== DATA ==

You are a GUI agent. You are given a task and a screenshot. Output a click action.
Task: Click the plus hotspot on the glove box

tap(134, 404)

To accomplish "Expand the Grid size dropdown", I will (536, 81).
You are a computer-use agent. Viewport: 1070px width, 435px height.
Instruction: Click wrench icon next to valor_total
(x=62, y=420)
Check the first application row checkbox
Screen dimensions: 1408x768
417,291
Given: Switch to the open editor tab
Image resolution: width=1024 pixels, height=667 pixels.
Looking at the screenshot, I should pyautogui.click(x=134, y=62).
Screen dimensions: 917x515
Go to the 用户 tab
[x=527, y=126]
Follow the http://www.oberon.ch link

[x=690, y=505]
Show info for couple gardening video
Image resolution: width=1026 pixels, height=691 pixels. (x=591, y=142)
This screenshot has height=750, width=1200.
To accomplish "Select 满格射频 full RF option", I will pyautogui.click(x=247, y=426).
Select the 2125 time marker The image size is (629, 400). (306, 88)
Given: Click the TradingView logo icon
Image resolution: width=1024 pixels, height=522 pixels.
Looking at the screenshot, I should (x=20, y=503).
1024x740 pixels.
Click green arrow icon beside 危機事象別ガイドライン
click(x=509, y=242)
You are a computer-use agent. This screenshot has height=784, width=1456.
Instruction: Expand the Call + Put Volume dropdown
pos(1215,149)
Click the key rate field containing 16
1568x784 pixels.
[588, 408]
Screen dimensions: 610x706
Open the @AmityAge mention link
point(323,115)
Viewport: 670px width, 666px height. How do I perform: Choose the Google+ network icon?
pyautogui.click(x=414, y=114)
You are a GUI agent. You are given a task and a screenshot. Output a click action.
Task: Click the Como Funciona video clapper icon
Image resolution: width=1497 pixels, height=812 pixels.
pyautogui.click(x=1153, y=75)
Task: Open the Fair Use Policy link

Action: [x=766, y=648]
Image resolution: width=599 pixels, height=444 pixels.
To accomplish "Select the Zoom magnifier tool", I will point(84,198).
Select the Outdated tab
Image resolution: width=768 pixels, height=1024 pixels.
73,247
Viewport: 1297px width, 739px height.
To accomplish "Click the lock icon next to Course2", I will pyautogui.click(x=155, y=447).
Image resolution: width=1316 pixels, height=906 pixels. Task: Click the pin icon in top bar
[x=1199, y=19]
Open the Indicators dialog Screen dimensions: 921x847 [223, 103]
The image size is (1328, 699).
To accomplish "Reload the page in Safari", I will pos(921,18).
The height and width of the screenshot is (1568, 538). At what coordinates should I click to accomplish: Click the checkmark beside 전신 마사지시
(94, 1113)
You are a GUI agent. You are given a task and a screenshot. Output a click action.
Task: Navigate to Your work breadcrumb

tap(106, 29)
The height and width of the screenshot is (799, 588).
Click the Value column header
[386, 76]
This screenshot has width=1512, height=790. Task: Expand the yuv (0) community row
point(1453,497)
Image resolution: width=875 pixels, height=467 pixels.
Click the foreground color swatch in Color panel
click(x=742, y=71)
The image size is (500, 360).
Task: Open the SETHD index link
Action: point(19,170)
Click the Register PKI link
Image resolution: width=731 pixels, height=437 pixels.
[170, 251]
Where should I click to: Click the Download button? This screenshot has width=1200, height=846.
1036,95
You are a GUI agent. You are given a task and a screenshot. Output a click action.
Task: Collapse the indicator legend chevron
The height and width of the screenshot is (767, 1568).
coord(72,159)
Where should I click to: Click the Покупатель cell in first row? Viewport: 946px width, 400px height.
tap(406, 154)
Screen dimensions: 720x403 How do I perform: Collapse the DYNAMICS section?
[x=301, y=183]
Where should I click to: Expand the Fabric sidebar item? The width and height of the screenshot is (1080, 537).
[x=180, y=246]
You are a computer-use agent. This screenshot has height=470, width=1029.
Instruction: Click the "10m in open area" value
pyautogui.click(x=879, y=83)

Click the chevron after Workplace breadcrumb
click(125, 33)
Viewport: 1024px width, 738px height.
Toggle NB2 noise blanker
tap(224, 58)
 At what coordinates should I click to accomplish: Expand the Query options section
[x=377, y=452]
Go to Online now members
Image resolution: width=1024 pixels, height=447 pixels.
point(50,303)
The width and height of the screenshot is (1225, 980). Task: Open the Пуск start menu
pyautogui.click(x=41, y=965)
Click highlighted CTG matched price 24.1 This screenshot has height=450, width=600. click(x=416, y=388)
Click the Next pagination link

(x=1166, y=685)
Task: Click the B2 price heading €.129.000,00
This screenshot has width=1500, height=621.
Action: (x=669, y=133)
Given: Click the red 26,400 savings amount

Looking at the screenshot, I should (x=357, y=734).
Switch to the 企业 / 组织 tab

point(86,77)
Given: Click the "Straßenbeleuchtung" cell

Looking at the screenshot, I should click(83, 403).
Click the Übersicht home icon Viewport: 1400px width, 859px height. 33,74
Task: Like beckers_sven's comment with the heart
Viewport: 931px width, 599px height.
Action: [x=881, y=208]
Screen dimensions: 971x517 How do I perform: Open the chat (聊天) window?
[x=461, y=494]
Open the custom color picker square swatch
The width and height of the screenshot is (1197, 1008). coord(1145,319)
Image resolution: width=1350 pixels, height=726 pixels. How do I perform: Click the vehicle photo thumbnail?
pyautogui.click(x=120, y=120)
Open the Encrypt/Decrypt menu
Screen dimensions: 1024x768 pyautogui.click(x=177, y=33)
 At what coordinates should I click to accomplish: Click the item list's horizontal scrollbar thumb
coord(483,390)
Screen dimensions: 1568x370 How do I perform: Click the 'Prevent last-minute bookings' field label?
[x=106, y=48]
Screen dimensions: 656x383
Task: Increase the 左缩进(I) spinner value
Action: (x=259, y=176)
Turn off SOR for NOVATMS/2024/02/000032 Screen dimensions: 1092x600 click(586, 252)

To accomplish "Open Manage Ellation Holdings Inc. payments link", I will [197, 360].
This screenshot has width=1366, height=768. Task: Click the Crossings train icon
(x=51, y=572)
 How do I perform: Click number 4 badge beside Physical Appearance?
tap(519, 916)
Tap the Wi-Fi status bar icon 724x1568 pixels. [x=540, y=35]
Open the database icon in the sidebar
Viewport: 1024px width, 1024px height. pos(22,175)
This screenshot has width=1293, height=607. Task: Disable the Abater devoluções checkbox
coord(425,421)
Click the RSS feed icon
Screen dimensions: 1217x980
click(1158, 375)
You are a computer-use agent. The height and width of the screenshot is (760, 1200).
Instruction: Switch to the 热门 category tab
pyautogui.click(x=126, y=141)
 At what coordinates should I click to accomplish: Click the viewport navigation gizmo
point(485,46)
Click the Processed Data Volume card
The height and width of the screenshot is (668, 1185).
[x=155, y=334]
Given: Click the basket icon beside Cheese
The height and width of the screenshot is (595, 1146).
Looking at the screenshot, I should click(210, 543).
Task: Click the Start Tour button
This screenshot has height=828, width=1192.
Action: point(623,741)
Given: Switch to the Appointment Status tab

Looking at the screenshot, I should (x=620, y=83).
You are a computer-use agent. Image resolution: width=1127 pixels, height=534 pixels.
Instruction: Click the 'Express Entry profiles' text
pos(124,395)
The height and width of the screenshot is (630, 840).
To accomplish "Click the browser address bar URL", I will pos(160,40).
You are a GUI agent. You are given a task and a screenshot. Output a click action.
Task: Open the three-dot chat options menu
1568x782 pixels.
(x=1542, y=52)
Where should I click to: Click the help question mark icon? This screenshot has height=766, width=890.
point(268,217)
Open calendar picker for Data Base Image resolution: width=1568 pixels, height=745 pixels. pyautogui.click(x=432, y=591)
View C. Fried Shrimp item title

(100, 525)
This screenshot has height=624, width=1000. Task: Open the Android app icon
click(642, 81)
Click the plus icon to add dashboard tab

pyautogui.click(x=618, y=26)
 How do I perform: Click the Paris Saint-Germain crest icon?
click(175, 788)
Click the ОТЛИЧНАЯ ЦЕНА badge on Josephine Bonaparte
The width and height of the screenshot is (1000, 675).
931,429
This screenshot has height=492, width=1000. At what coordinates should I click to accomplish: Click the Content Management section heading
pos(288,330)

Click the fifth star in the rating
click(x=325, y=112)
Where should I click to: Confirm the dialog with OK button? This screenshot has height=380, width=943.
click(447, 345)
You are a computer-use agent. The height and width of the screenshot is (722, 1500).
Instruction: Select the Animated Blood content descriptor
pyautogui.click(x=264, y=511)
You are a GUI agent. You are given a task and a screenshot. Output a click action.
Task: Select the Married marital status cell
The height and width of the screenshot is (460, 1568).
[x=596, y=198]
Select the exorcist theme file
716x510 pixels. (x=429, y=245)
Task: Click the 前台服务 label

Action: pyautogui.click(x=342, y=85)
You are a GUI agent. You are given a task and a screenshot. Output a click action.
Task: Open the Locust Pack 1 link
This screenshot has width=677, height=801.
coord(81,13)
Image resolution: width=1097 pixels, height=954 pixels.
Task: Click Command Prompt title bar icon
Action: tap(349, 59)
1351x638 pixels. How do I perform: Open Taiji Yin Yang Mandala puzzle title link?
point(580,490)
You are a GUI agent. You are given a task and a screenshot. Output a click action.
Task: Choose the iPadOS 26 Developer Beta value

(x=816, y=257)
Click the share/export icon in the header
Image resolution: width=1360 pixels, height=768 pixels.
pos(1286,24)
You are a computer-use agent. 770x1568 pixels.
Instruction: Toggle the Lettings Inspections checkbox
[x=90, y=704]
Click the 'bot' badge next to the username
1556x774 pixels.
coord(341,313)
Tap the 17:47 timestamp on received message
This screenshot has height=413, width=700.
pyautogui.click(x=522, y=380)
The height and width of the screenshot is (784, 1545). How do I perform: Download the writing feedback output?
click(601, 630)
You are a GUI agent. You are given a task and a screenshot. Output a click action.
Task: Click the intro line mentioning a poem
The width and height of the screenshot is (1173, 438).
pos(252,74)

===

Output exactly one stretch of the listing: from the line containing "Task: Click the plus hotspot on the glove box" through the line containing "Given: Switch to the open editor tab", both end lines included.

Task: Click the plus hotspot on the glove box

tap(134, 404)

To accomplish "Expand the Grid size dropdown", I will (536, 81).
You are a computer-use agent. Viewport: 1070px width, 435px height.
Instruction: Click wrench icon next to valor_total
(x=62, y=420)
Check the first application row checkbox
Screen dimensions: 1408x768
417,291
Given: Switch to the open editor tab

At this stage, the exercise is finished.